Shea sees both the challenges and opportunities inherent in the World Language program. As has been the case throughout Hampshire’s four-decade history, education is being taken into uncharted territory. Faculty and students will explore together, learning how best to merge anything from the study of Peruvian agriculture to 20th century Islamic history with the languages that can make those studies far more lively and comprehensible.
A grant from the Andrew W. Mellon Foundation to the program will be used in a variety of ways. An important piece of the puzzle is the funding of postdoctoral fellows who will both teach classes with language learning as a central tenet and assist faculty in the addition of language lessons to their courses. For example, George Gathigi, Hampshire’s first World Language fellow, will include the study of Swahili in his media arts courses.
“I think he will be a great asset as we establish the program,” she says.
Ryan Bongseok Joo, assistant professor of Asian religions, is one of the first recipients of the faculty grants that drive the World Language program. Through funding for research and materials, the grants pave the way for assimilation of language into all of Hampshire’s interdisciplinary Schools. Joo used a portion of his grant this summer to visit Seoul, South Korea, where training in Zen Buddhist ritual was followed by study of Chinese philosophers Zhuangzi and Mengzi in their original classical Chinese script.
“Since I was able to witness the ritual in the Buddhist temple, I will be able to talk more fluently on how the language of enlightenment is constructed in my class on Zen Buddhism,” he says.
In Joo’s class Daoism, Shintoism, and Confucianism: Indigenous Religions of East Asia, the meaning and pronunciation of words from several Asian languages, including the classical Chinese he focused on this summer, will be explored.
“We’ll go over how words such as “religion” (zongjiao in Chinese and shukyou in Japanese) were first invented and used. In addition, we’ll study 15 Confucian, Daoist and Shinto vocabularies such as ‘dao,’ ‘kami’ and ‘zen’ in Chinese character. Language plays a very important role in this course, and I think this will be a good experience for the students.”
Psychonanalysis and clinical psychology professor Annie Rogers is another grant recipient. She plans to purchase two types of language training software for her students, who will use them in the study of French psychoanalyst Jacques Lacan.
“I hope that adding French and taking on an inquiry into the question of translation will allow students to get a much richer sense of the oral nature of Lacan's teaching, and his roots in French language and culture,” says Rogers.
One of her past students, Amy Hoffman 05F, now works as the administrative assistant of the World Language program. The recent graduate’s final college project was on Lacan, and she sees how the addition of the language component could have enhanced her comprehension.
“A lot of the works I used were in translation, and it was frustrating not to be able to read them in the original languages. This would have really helped me,” she says.

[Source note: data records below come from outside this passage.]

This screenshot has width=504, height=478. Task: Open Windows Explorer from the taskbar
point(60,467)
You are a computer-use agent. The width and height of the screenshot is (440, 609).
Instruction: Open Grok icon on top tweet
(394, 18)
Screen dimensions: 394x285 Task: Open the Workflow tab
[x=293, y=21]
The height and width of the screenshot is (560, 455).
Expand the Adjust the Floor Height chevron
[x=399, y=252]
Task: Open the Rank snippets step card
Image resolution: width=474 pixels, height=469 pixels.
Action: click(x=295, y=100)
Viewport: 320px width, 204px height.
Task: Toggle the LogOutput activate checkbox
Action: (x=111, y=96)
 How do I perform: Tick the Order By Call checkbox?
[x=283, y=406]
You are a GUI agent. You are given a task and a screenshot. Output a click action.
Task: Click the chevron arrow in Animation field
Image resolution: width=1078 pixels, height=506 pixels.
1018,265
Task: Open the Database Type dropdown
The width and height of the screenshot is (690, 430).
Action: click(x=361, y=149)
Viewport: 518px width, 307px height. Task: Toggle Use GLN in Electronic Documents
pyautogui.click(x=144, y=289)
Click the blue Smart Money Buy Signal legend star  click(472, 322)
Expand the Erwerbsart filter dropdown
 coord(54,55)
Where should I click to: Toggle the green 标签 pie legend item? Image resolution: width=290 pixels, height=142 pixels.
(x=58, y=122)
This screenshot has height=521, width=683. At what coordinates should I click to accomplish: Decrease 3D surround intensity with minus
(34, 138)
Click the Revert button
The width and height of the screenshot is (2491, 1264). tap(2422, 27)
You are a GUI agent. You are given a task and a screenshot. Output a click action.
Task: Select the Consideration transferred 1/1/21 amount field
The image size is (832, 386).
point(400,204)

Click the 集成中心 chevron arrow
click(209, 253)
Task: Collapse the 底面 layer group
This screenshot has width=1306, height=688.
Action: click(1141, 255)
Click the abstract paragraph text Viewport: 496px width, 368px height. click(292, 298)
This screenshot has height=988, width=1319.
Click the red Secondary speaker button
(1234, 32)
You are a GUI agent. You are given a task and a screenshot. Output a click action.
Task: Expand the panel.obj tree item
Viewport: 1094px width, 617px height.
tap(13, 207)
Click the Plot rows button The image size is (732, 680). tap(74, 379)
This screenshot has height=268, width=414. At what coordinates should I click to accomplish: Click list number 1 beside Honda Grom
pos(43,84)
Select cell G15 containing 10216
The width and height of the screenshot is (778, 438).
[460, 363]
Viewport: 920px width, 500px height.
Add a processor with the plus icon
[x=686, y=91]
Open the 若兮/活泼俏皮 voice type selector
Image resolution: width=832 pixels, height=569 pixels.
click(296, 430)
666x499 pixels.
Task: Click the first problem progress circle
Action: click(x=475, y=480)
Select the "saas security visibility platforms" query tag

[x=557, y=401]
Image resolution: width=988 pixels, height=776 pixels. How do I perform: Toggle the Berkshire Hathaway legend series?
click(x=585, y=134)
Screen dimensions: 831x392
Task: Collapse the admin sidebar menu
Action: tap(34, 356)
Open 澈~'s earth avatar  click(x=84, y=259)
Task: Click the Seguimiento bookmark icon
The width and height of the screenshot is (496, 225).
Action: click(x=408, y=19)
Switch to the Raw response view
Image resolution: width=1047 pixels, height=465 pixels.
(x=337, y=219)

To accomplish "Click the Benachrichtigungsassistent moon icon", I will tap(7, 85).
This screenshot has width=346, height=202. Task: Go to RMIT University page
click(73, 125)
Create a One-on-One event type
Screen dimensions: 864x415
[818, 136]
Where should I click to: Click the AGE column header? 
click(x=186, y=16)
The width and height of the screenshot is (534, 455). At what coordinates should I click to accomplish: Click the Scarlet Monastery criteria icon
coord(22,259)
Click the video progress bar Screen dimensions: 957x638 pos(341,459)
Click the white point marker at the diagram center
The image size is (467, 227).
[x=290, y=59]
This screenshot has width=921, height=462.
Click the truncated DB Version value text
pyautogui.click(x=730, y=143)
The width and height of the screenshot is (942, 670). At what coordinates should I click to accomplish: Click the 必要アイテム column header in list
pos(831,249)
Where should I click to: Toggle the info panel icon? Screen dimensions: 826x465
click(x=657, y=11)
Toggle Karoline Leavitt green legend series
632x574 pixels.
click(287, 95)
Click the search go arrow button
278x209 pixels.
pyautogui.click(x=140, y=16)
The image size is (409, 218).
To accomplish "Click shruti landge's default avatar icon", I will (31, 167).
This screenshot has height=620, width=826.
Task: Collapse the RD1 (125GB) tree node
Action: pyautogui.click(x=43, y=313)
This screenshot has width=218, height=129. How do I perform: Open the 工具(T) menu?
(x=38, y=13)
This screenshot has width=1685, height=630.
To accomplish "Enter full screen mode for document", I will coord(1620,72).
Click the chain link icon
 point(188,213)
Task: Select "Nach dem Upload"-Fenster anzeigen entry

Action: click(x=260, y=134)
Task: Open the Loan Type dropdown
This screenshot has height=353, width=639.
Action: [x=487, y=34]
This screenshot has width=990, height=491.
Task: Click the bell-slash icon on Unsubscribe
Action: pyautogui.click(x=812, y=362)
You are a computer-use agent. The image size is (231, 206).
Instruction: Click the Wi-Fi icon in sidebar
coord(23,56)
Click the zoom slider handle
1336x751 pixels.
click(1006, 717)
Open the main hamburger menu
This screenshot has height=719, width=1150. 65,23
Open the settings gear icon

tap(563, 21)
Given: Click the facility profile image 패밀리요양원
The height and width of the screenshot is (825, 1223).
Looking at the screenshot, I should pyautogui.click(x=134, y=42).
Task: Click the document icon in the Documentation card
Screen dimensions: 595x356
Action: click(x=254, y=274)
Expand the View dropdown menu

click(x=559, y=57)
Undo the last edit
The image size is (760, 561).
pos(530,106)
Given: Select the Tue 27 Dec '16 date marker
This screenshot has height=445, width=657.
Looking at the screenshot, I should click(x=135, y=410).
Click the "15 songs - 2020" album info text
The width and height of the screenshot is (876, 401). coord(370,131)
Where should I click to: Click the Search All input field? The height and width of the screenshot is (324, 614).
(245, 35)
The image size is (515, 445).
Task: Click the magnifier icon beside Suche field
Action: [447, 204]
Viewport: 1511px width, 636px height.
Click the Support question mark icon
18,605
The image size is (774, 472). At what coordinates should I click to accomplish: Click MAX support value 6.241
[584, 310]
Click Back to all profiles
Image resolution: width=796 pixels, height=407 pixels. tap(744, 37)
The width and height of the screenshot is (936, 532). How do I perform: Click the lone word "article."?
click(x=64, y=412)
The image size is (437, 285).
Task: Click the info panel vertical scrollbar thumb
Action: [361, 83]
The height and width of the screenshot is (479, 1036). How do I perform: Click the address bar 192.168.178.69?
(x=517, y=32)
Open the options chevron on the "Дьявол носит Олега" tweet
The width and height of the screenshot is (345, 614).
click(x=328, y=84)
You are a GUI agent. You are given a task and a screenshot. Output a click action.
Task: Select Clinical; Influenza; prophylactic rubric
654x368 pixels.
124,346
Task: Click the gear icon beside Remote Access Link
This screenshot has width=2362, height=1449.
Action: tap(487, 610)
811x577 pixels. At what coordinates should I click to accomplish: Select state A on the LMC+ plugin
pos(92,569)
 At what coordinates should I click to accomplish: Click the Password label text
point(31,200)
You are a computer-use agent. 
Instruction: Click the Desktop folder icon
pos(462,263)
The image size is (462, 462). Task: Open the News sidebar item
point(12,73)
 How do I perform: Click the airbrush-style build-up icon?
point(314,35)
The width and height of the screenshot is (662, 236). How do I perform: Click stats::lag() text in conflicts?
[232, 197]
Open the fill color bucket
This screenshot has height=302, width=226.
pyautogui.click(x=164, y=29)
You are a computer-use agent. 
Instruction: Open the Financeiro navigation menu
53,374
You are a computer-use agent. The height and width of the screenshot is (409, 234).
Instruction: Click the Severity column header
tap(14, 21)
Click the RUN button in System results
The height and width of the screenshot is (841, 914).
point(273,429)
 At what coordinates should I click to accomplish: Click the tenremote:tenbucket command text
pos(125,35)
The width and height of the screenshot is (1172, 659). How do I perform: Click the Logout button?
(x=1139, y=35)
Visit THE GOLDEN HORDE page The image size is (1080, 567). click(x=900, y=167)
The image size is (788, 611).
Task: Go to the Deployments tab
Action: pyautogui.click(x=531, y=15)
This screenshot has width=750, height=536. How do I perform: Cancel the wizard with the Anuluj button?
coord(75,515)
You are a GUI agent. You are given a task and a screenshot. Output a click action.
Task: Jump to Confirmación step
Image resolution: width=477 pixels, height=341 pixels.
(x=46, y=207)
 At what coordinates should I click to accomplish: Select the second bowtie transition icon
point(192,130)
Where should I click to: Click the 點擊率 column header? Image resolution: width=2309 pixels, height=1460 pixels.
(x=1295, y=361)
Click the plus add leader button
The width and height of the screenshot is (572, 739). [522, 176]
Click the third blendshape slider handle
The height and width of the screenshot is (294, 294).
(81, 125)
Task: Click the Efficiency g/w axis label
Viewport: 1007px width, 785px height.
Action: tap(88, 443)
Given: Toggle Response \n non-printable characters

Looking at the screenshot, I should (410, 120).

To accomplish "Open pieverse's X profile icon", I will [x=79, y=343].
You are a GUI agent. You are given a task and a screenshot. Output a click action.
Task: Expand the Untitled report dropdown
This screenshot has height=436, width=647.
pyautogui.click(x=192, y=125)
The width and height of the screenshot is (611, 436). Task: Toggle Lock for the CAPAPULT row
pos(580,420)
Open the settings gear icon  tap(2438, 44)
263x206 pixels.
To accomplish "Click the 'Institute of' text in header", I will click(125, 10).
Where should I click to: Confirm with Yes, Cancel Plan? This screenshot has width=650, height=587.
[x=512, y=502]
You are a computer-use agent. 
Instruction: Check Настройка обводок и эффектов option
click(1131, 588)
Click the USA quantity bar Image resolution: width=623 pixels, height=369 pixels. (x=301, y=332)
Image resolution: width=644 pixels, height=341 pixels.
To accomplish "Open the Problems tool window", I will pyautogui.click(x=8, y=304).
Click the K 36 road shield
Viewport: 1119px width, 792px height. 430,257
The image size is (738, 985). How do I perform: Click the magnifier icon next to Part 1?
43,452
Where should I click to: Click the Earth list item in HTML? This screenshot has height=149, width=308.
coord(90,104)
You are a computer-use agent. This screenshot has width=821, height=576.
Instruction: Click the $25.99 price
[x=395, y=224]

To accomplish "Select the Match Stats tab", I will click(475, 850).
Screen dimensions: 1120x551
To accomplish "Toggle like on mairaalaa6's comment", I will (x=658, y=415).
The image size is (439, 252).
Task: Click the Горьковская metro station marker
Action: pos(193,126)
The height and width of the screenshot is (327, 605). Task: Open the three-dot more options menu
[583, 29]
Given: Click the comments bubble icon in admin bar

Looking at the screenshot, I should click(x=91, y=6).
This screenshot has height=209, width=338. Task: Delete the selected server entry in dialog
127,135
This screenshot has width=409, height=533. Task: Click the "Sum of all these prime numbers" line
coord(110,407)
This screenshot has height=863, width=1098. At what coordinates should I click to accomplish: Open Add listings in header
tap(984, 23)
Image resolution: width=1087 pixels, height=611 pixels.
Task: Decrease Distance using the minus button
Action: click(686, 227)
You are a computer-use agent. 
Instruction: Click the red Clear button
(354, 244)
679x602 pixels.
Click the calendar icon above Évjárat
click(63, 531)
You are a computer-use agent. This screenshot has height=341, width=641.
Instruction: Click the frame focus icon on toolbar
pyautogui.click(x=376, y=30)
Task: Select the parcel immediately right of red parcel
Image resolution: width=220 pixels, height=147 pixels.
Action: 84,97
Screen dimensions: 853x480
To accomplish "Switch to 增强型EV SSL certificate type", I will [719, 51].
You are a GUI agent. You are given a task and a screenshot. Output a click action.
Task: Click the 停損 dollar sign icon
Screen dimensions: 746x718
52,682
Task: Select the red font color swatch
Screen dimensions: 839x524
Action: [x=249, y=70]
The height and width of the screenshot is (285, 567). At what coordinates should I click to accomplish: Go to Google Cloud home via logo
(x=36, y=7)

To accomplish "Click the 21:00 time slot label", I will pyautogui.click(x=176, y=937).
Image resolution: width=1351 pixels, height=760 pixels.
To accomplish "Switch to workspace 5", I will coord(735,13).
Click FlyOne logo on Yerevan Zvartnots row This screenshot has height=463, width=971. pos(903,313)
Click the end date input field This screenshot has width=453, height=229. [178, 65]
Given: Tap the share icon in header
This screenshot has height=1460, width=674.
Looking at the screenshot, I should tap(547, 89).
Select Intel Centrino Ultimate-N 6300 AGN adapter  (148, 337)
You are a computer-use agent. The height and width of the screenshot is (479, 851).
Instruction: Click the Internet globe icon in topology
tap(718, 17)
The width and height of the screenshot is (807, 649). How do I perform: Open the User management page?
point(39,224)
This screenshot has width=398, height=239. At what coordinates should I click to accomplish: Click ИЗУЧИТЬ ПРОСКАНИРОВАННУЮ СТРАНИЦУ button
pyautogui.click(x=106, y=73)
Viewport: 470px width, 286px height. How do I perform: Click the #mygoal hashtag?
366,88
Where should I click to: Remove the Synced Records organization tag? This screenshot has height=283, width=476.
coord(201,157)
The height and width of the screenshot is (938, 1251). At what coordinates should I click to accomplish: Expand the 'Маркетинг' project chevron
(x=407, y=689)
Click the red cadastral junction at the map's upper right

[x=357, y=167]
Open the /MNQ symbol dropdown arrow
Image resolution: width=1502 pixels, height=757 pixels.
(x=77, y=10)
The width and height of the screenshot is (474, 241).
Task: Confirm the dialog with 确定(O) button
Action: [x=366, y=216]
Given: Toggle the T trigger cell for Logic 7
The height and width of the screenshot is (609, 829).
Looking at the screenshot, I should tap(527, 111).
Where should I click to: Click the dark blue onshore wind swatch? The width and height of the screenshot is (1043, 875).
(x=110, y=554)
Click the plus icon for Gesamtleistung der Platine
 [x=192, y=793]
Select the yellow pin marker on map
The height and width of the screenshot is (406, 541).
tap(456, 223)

Shea hopes to see that sort of deeper inquiry flourish in coming years, and encourages students to explore their growing options through the World Language office and in collaboration with the numerous other language programs at Hampshire and in the Five College consortium.
“There are so many opportunities out there for language studies. We aren’t creating something that’s already been developed, we’re working in liaison with the other colleges in the consortium to provide students and faculty with new tools and resources,” she says.
As the World Language program makes its first inroads on campus, Shea has glimpsed just how innovative students, faculty, and staff can be in redefining how language is learned.